MANHATTAN: The United Nations Nuclear Agency (IAEA) has announced a major breakthrough in the bid to scale up technology designed to suppress disease-carrying mosquitos, and bring dengue, yellow fever and Zika under control.
A study has shown that the use of a specialized drone, developed by IAEA and partners, to release tens of thousands of male mosquitoes, sterilized by using radiation, is effective: many of the sterilized males mate with females, who then produce no offspring, reducing the mosquito population over time.
The drones are cheaper than manual ground releases, and cover a much wider area, leading to hopes of a reduction in mosquito-borne diseases almost anywhere: a smaller, lighter version of the drone designed to meet stringent regulations for flights over urban areas, is also being developed.
The study, published in the journal Science Robotics, said the method requires the uniform release of large numbers of sterile male insects in good condition to compete with their wild counterparts. The drone prototype, tested in Brazil in April 2018, can carry up to 50, 000 sterile mosquitoes per flight, releasing them without loss of quality over 20 hectares of land in ten minutes.
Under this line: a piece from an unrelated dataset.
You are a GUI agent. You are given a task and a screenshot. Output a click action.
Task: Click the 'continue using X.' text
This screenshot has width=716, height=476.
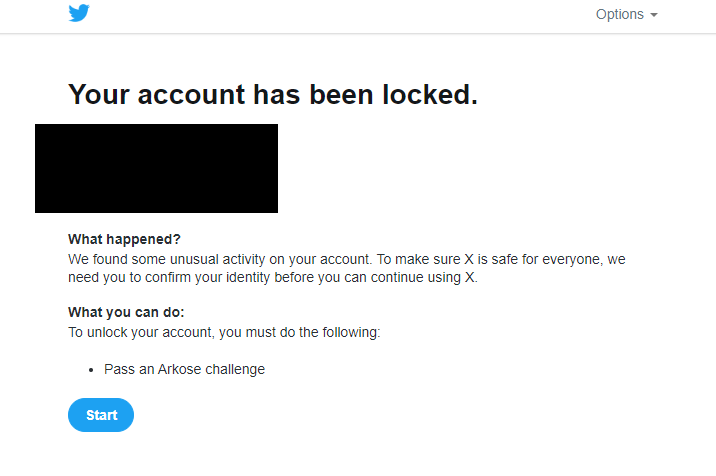(424, 277)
“The findings represent a major breakthrough for expanding the use of SIT against mosquitoes,” said the lead author, Jeremy Bouyer, a medical entomologist at the Joint Food and Agriculture Organization of the United Nations (FAO)/IAEA Programme for Nuclear Techniques in Food and Agriculture.
“The areas covered with a 10-minute drone flight, for example, would require two hours and twice the amount of human resources if done by ground…We estimate a major reduction in operational costs while maintaining the quality of the sterile insect.”
The World Health Organization (WHO) estimates that vector-borne diseases account for 17 per cent of infectious diseases, leading to more than one million deaths each year, but countries often lack resources for large-scale mosquito eradication programs.
The advances shown in the study were critical to getting closer to cost-effective mosquito control methods, Eric Rasmussen from the School of Public Health at the University of Washington said in a commentary also published in Science Robotics. “This new drone technique for release is cheap enough to allow a reduction in the misery of mosquito-borne diseases almost anywhere. That is exciting news.”
Bouyer said that the fieldwork carried out to test the drone had the added benefit of proving that mosquitoes sterilized with radiation are competitive to mate with wild females. “The study shows that when processes such as mass-rearing and handling are mastered, irradiated males can be very competitive.”